BEGIN Document extract
Monday, March 16, 2009

Lighting a Candle

My friends, please allow me to introduce you to a blogger named John Green. John is a New York Times bestselling "Young Adult" author and another fighter in the effort to convince people to view each other with an empathy borne of seeing thier complexity. He is enormously popular and never fails to make the effort to guide his (mostly young) fan-base to involve themselves in charity and projects to reduce the amount that the world sucks rather than just sitting in their rooms complaining about it. Awhile back, I posted some musings about setting aside our preconceived notions about other -people and becoming aware of the self-imposed obstacles that keep us from seeing others as being as whole and complete as we are. I suggested that only by imagining others as whole and complete beings of a kind with ourselves despite being wholly independent and ultimately unpredictable, we could find a deeper empathy. (And from that deeper look into the soul of others, our writing and characterization could not help but get better thereby.) I was accused of being "too PC". Which is fine. There are certainly enough people in the world trying too hard to be correct at the expense of reality. I would like to emphasize that I'm actively trying to avoid that. Which brings me to why I was standing in my library with a lit candle last night. 15 years ago next month, 1,000,000 people were murdered in a small African country in a matter of 100 days. They were butchered for being from the wrong tribe. Because one tribe could not imagine the other as being as fully-human as they saw themselves. Imagine that. A city roughly twice the population of Seattle being murdered in a little over three months. For no better reason than the fact that they were Seattlites. You cannot get much closer to defining evil than a total lack of empathy for one's fellow man to the point where you no longer see them as worthy of life.
“There is no denying that Hitler and Stalin are alive today... they are waiting for us to forget, because this is what makes possible the resurrection of these two monsters.” -Simon Weisenthal
Weisenthal is right. We dare not forget. And the people of Rwanda feel forgotten. They feel that the world outside their country has failed to remember the lessons of the tragedy that erupted just fifteen years ago. They too feel that Weisenthal is correct. We dare not forget. Fifteen years on, Rwanda is a different country. A country that survived the worst imagineable atrocities and has begun to reconcile. And now it is our turn to tell them that we have not forgotten. To remind them that they are not alone. Hence the candle. Last night, John Green posted this video from his hotel room in Amsterdam (where he is on a book tour) to publicize the website candlesforrwanda.org.
END Document extract
BEGIN Source data
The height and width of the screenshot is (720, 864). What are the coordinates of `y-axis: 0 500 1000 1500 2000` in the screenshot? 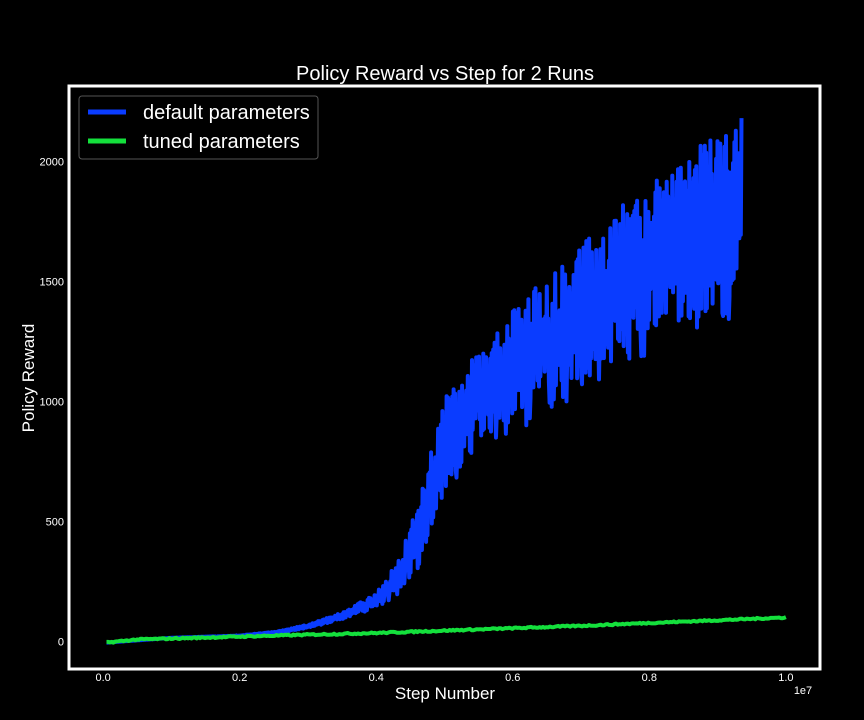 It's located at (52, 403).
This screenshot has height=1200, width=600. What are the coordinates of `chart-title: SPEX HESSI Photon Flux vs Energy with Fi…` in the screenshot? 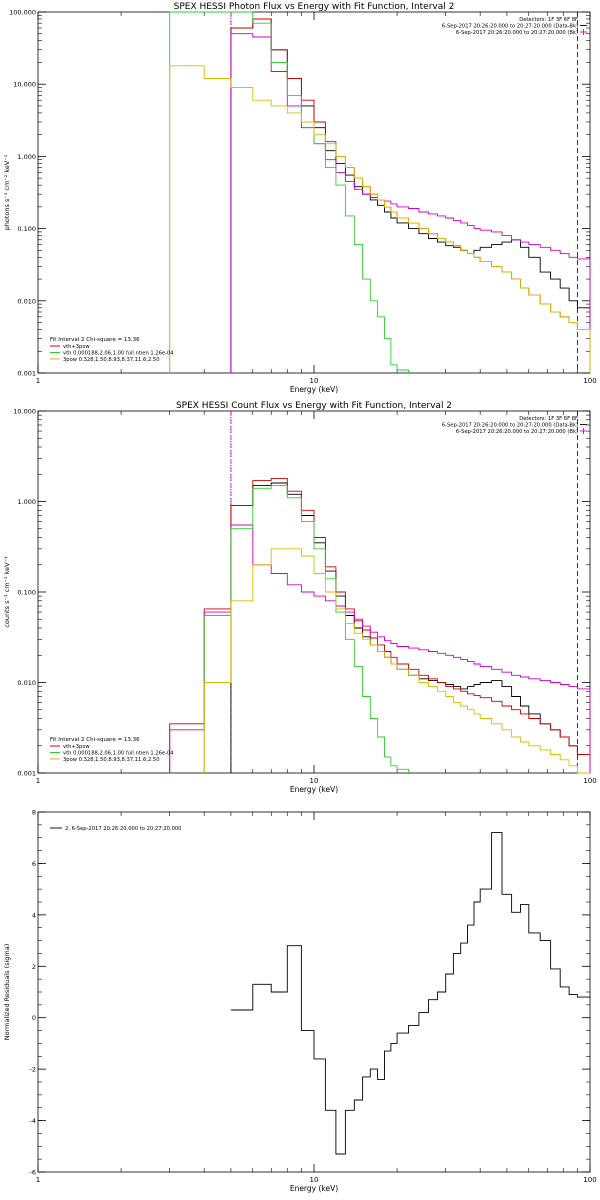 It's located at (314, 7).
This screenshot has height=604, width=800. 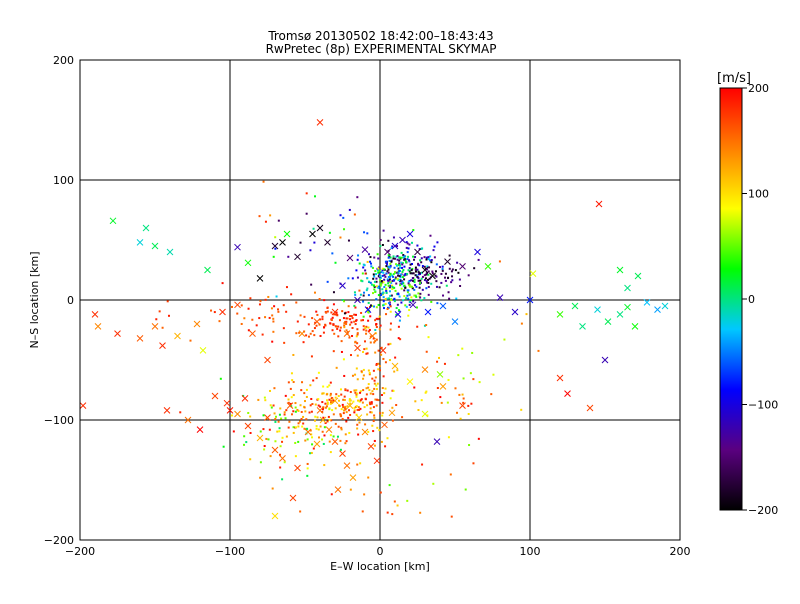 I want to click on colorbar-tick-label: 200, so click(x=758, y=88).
END Source data
[Apply what you read]
(1) In the blog post on lighting a candle for Rwanda, where was John Green when he posted the video?
(2) Continue the blog post on lighting a candle for Rwanda, picking up after its final sentence.

[Answers for the exercise]
(1) He was in his hotel room in Amsterdam, where he was on a book tour.

(2)
The YouTube community, in conjunction with John & his brother Hank, along with the (of all people) Harry Potter Alliance are calling for 30-second videos of people holding candles and telling the people of Rwanda that we have not forgotten what happened. That we will not forget. An online candlight vigil for the victims of 15 years ago. This is an experiment of sorts. A chance for the world community to remind itself that the triumph of evil is imminent when good people do nothing. Remind ourselves of the horrible cost of turning up the music so we won't have to listen when the woman next door is being beaten. In light of our nation's tepid reaction to the crisis in Darfur, that's a tough sell, and it's going to take more than a candle to get it done. Thirty seconds of video tape, a quarter inch of candle, and a match. The videos will be posted on the website and some will be played in Rwanda during a ceremony to commemorate the tragedy. Reminders that the world noticed. That the world has not forgotten.
One candle won't change anything. One hundred won't either. One thousand is getting there. The amazing thing about a candle is that it can light another without diminishing itself. And that one can light another, and another. Until the whole world is alight without any one candle being dimmed by the simple act of lighting its neighbor.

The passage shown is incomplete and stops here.